The collagen matrix regulates the survival and function of pancreatic islets.

The extracellular matrix (ECM) provides an appropriate microenvironment for many kinds of cells, including pancreatic cells. Collagens are the most abundant components of the ECM. Type I, IV, V and VI collagen has been detected in pancreatic islets, and each type plays important role in the proliferation, survival, function and differentiation of pancreatic cells. In some cases, collagens show behaviours similar to those of growth factors and regulate the biological behaviour of β cells by binding with certain growth factors, including IGFs, EGFs and FGFs.
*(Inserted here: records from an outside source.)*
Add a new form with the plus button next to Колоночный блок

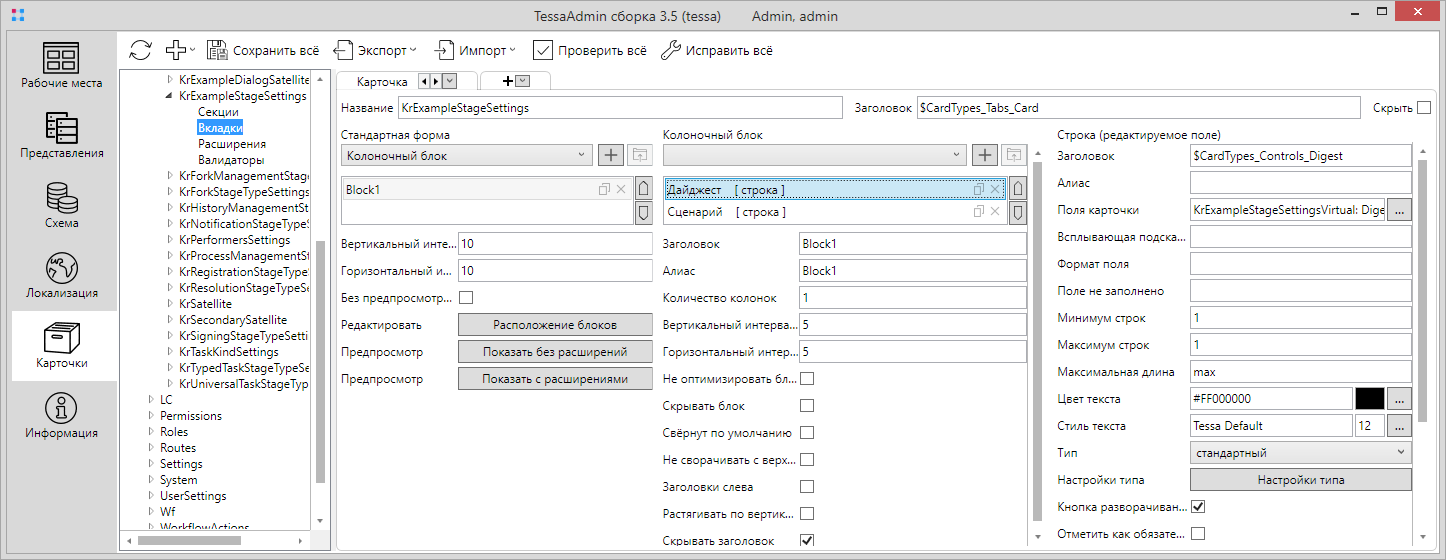point(610,155)
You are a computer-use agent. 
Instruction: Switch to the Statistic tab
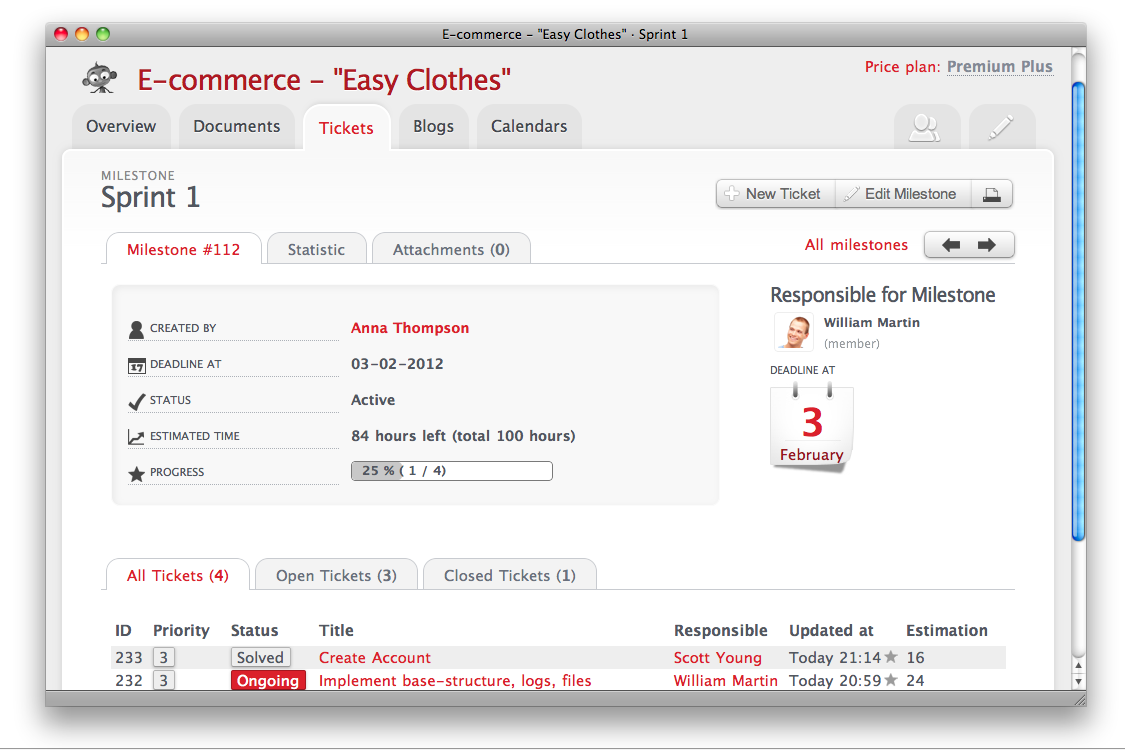316,250
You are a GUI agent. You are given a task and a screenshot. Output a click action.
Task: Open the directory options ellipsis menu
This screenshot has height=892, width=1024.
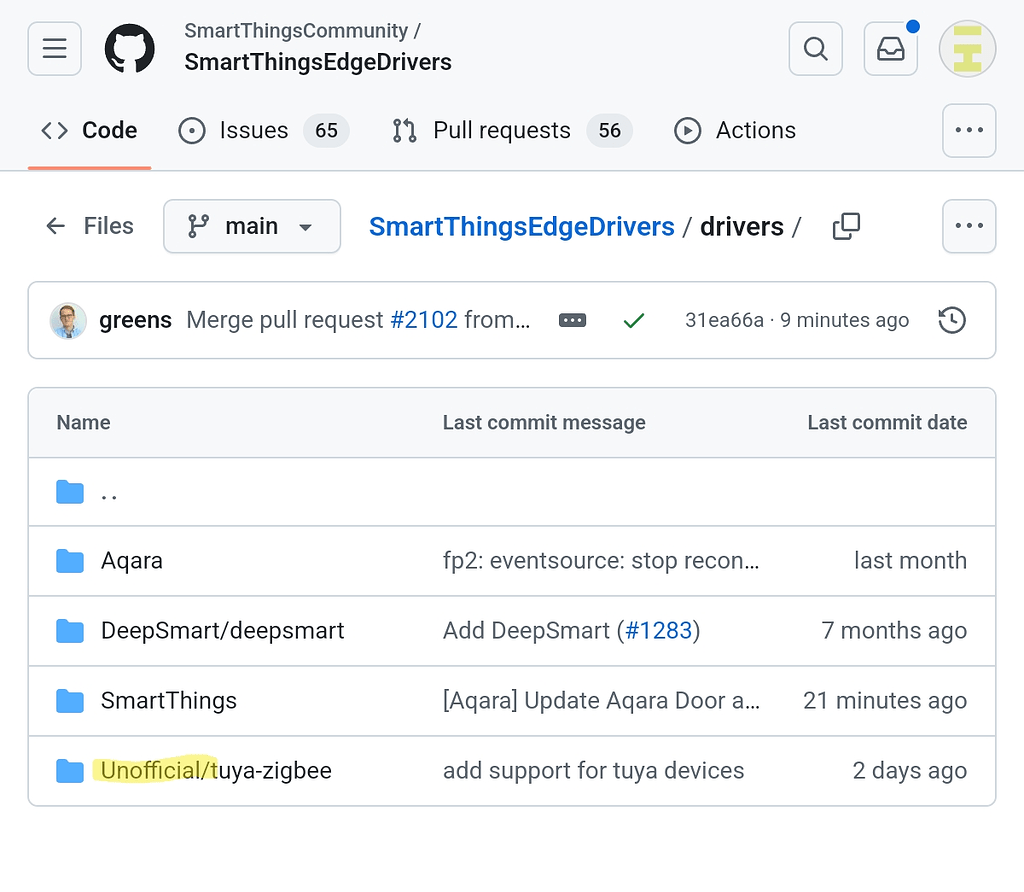[x=968, y=226]
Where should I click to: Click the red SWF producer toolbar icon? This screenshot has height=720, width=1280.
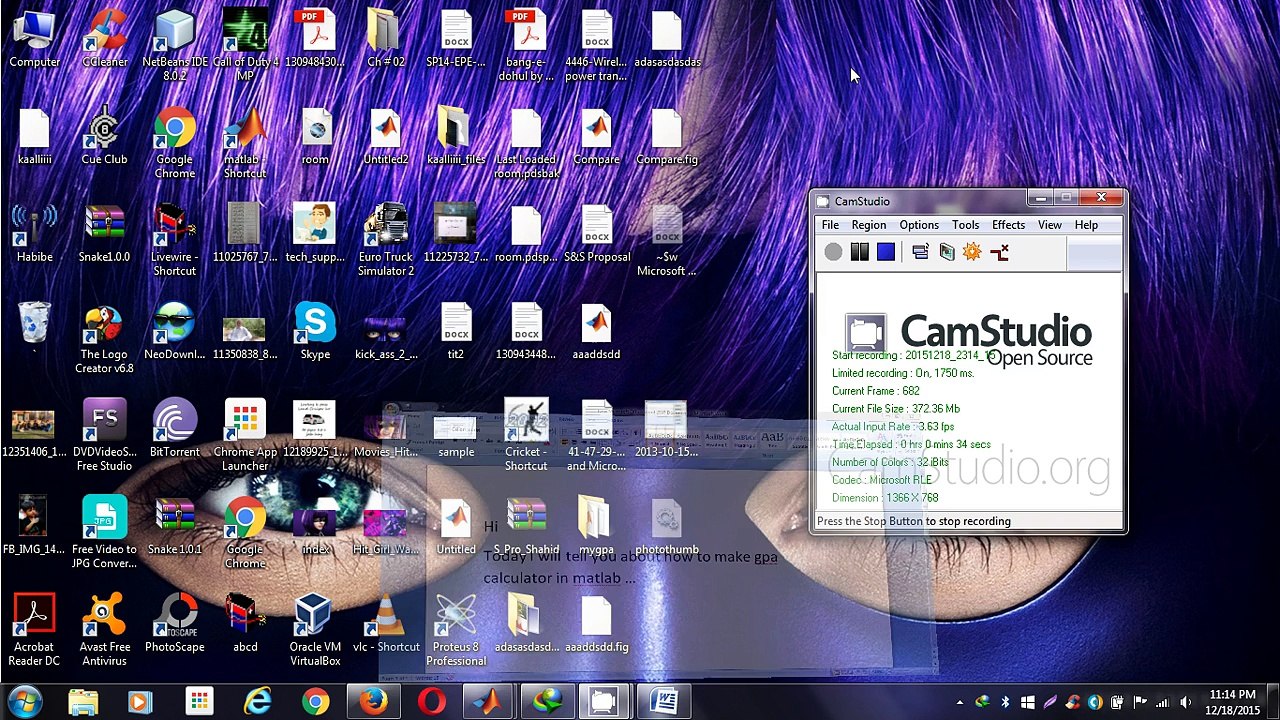[x=999, y=253]
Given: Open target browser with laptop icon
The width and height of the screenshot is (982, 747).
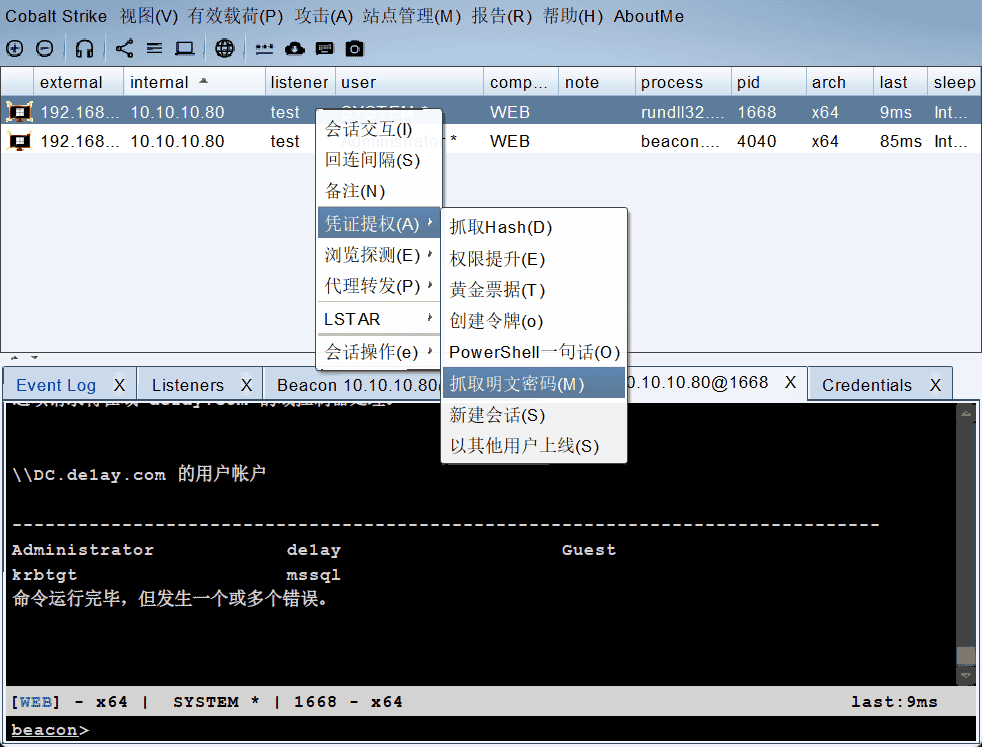Looking at the screenshot, I should [x=184, y=48].
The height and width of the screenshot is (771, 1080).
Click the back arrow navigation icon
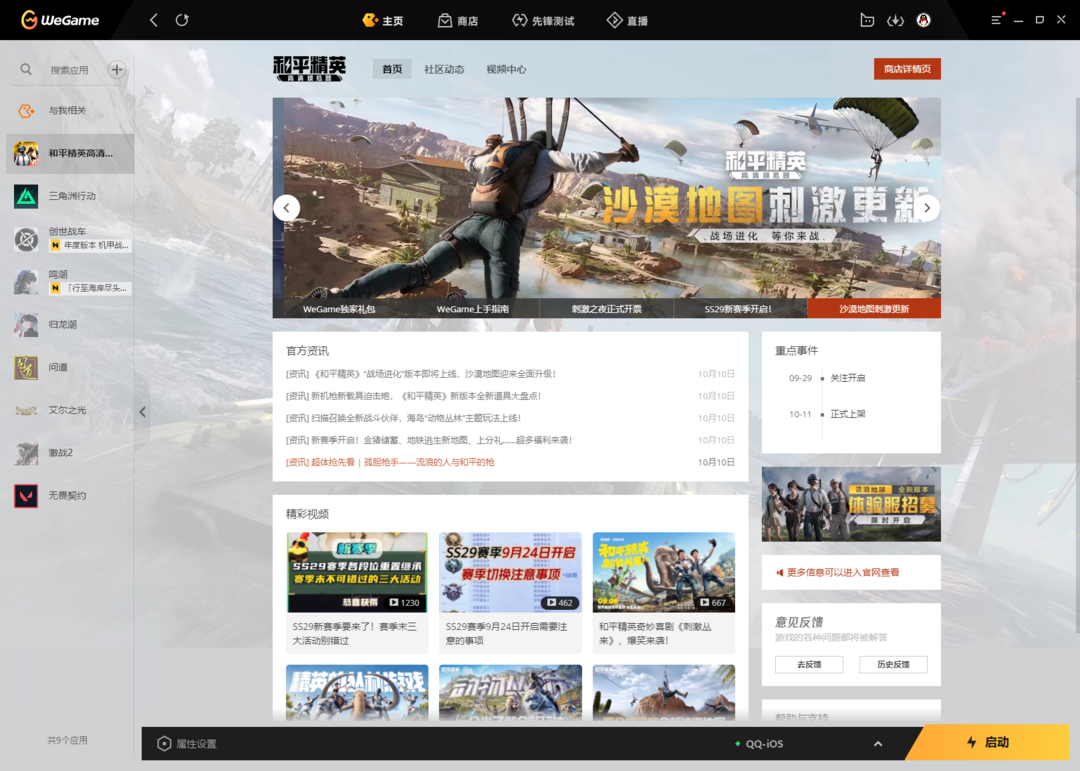click(152, 20)
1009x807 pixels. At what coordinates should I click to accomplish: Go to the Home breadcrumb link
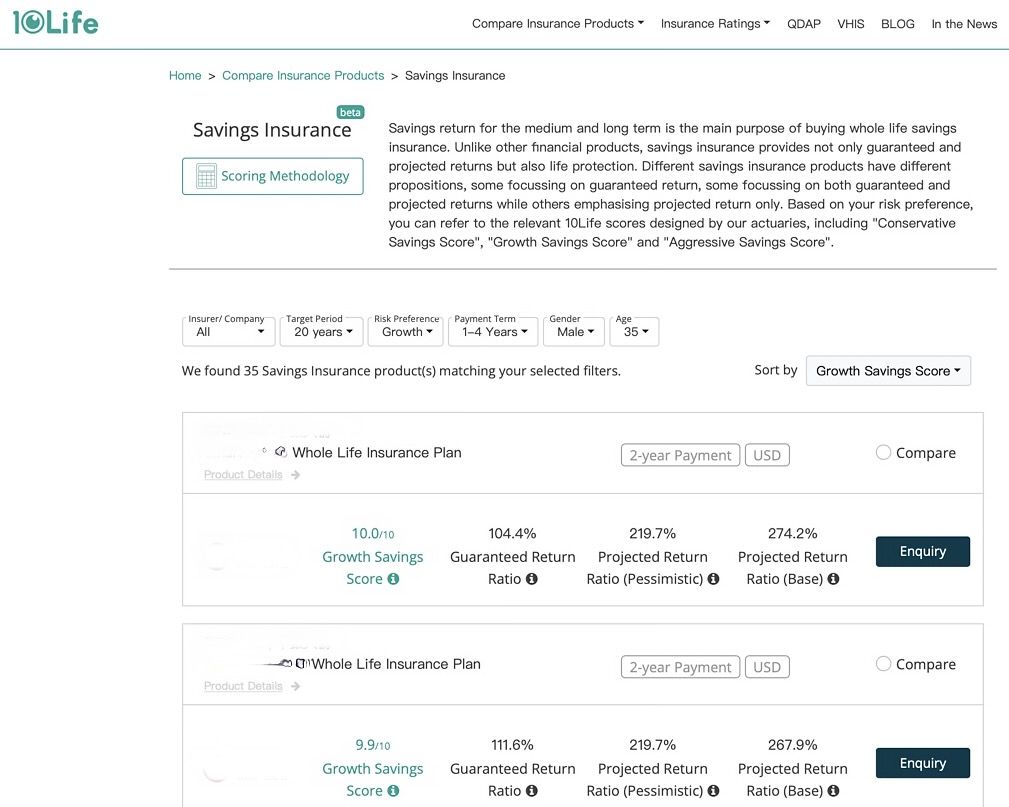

The transcriptional coactivator YAP/TAZ has been widely recognised as a mechanosensor that senses changes in the physical characteristics of the ECM and inhibition of YAP/TAZ enhances insulin production and secretion. Type 1 diabetes mellitus (T1DM) is an autoimmune disease characterised by the destruction of insulin-producing β cells. The crosstalk between collagens and immune cells plays a key role in the development and differentiation of immune cells. Further, Supplementation with collagens during islet transplantation is a promising strategy for improving the quality of the islets. But, excessive collagen deposition results in pancreatic fibrosis and pancreatic carcinoma. Targeting inhibit Piezo, autophagy or IL-6 may reduce excessive collagen deposition-induced pancreatic fibrosis and pancreatic carcinoma. This review provides insights into the treatment of T1DM to prolong life expectancy and provides the potential targets for treating collagen deposition-induced pancreatic fibrosis and pancreatic carcinoma.